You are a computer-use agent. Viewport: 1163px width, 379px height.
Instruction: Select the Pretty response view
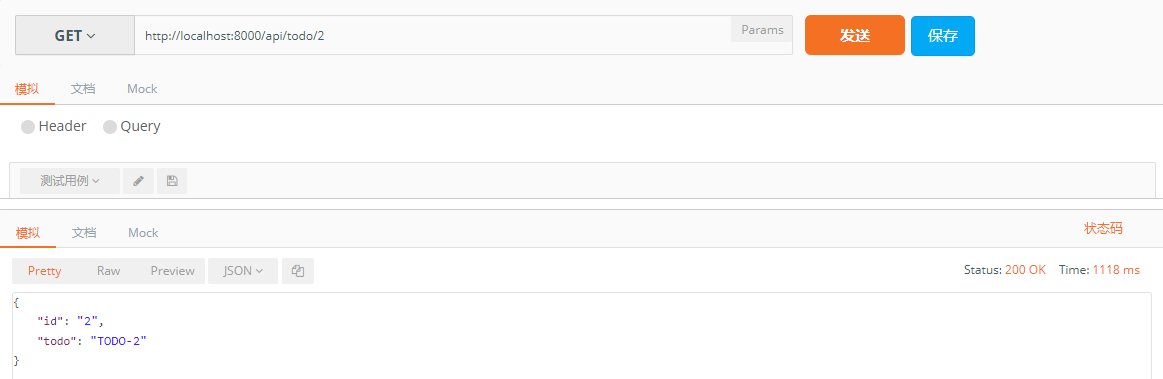tap(45, 271)
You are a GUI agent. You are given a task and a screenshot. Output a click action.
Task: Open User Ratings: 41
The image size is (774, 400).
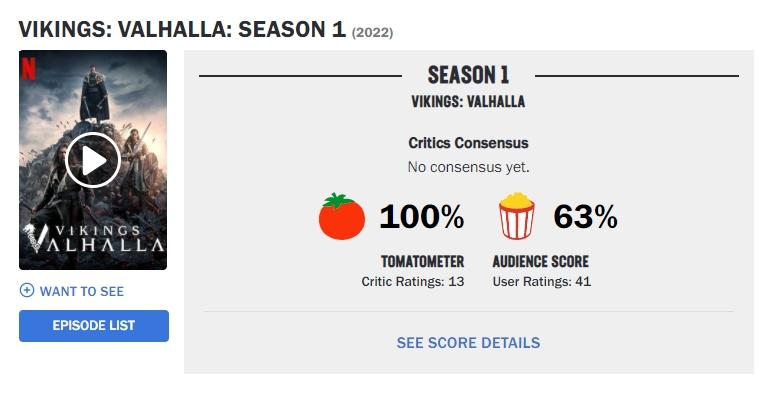542,282
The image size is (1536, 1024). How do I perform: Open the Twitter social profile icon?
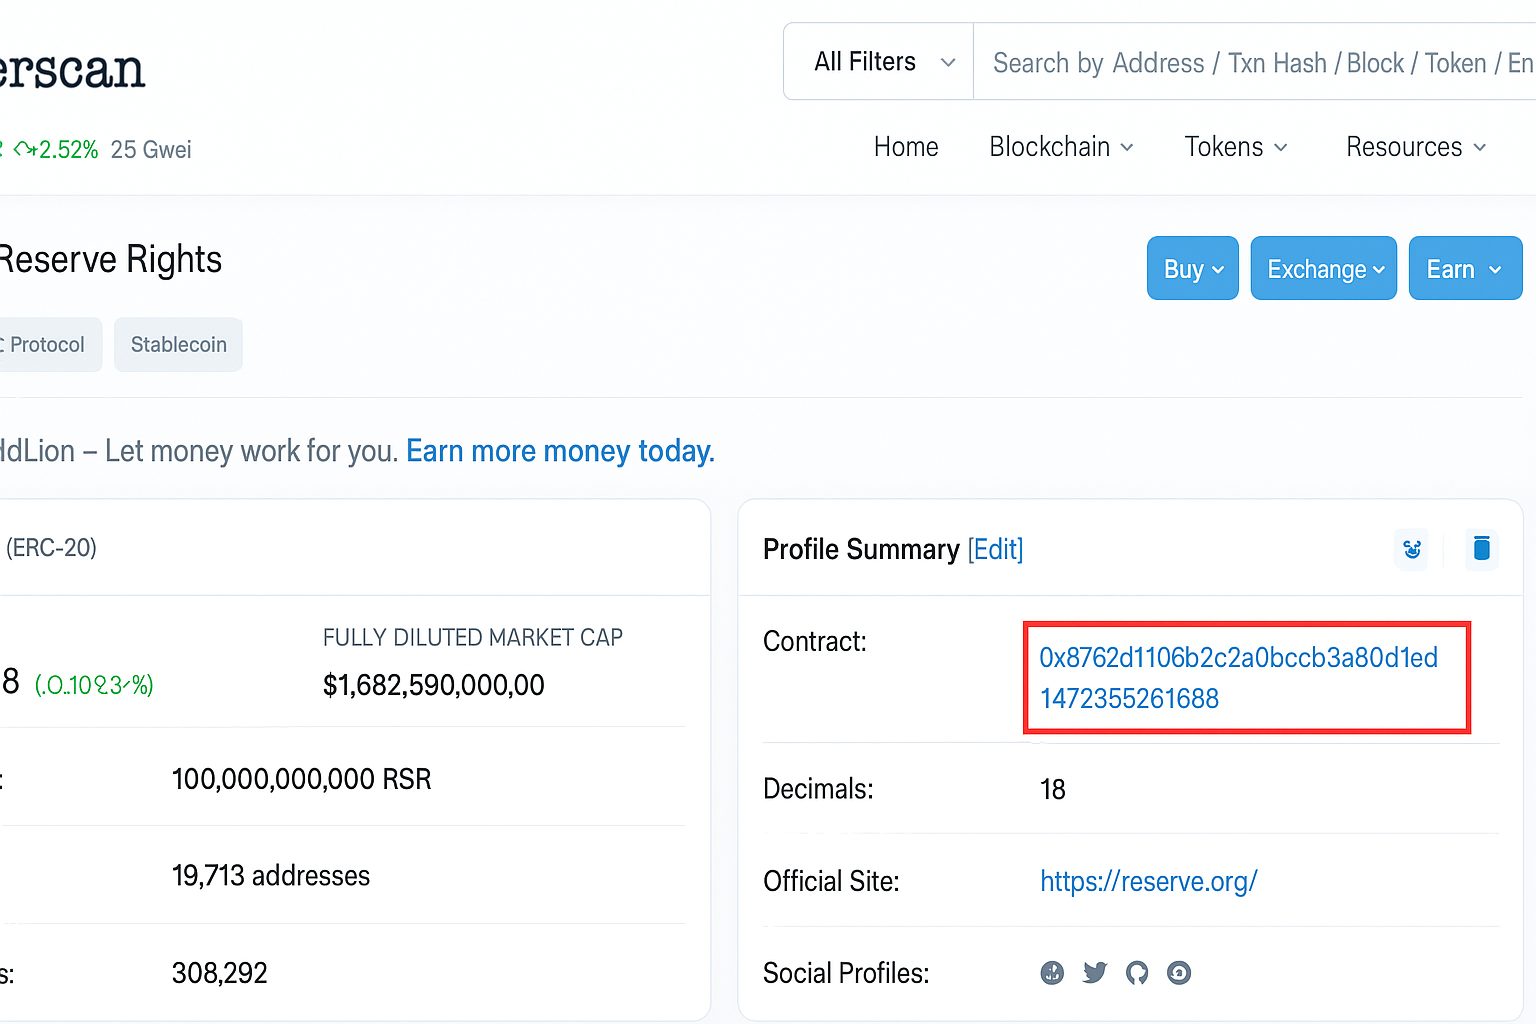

▶ _Your instructions_: In the records above, find the line that contains "The image size is (774, 400).". Retype it and every line after it, exactly, leaving out all pictures.

▶ _Solution to this task_:
The image size is (774, 400).
542,282
The image size is (1536, 1024). How do I perform: Open the Twitter social profile icon?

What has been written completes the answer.